● **Aim**
Rewrite the lines from the one containing "1366x896 pixels." through the one containing "Action: coord(377,78)", inclusive, changing "printer icon" to "printer button" and keeping everything else the same. Leave the pictures out of your answer.

● **Data to use**

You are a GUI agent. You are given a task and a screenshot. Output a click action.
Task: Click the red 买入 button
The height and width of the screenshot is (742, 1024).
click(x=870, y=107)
...
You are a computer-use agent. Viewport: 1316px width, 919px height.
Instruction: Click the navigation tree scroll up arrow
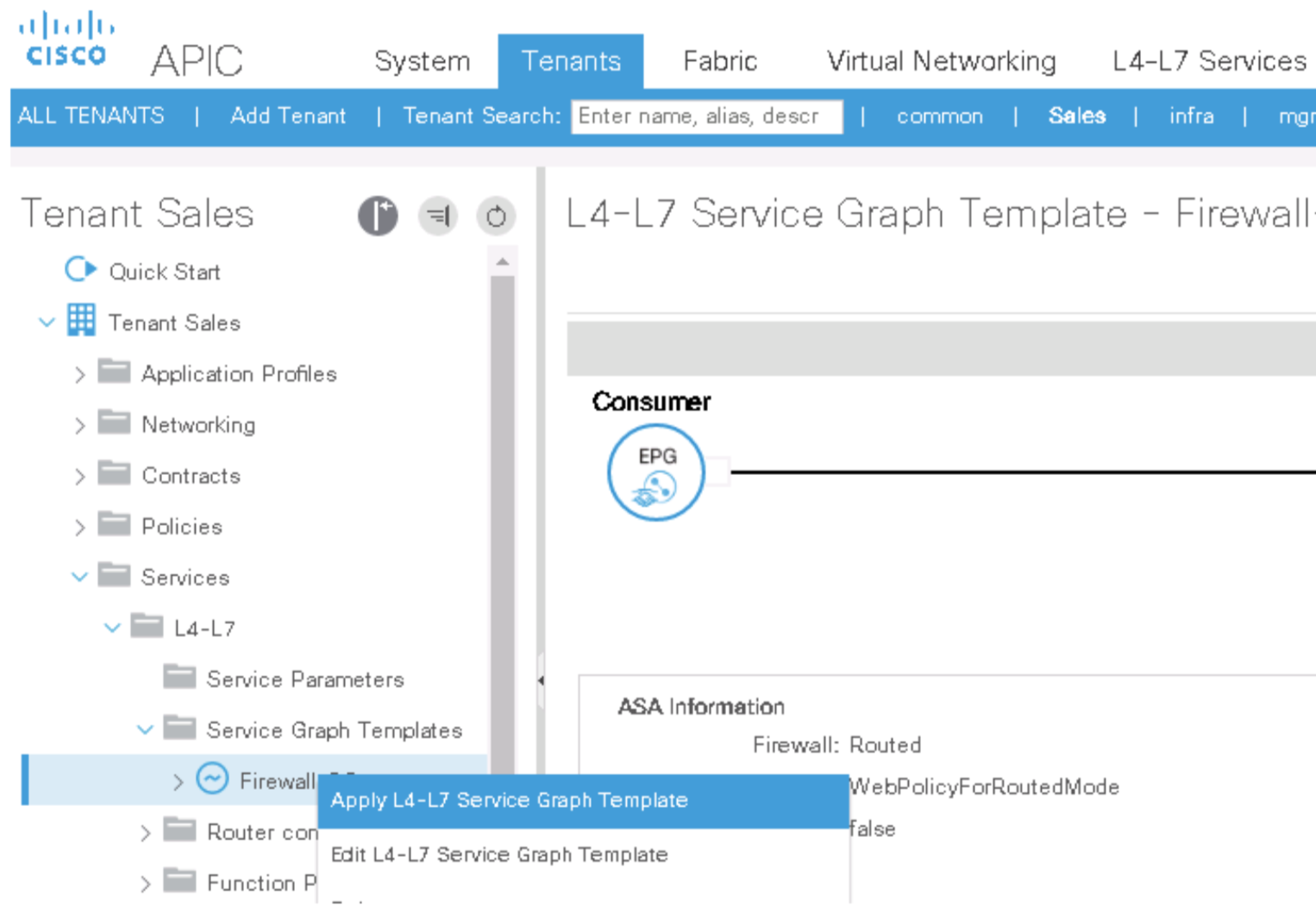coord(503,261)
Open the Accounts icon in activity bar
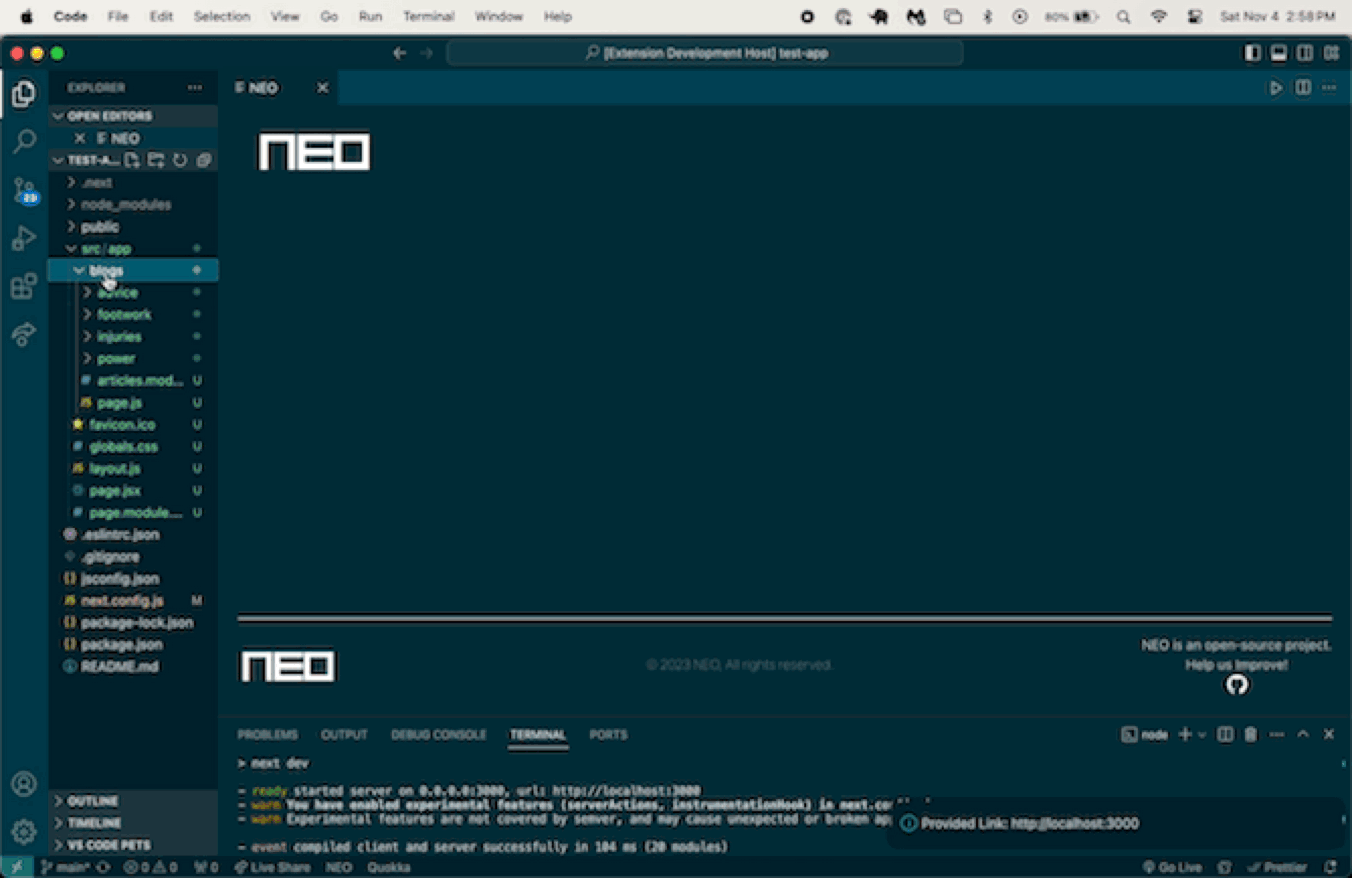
---
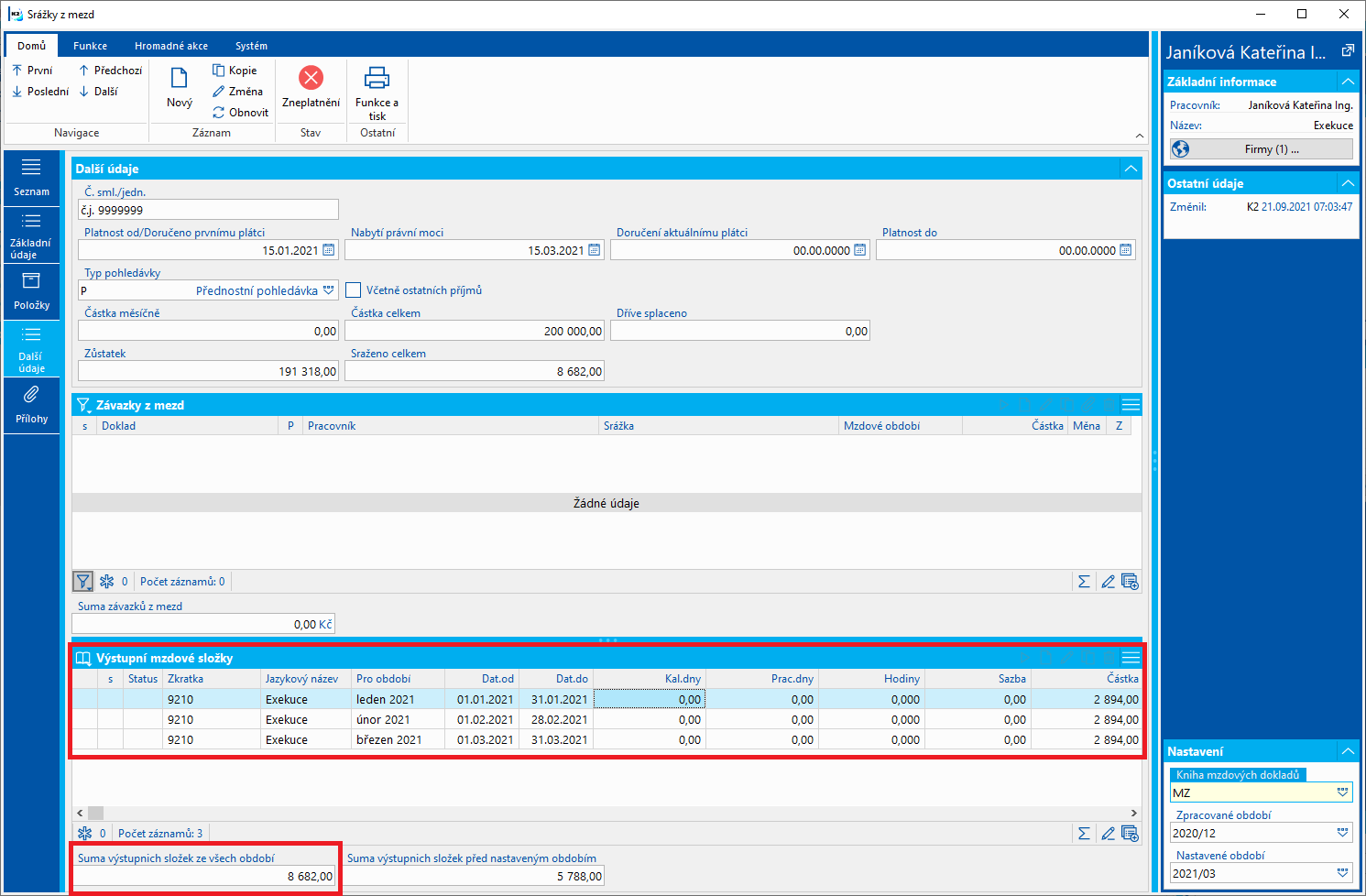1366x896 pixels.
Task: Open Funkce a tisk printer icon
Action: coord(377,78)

● **Answer to the exercise**
1366x896 pixels.
Task: Open Funkce a tisk printer button
Action: coord(377,78)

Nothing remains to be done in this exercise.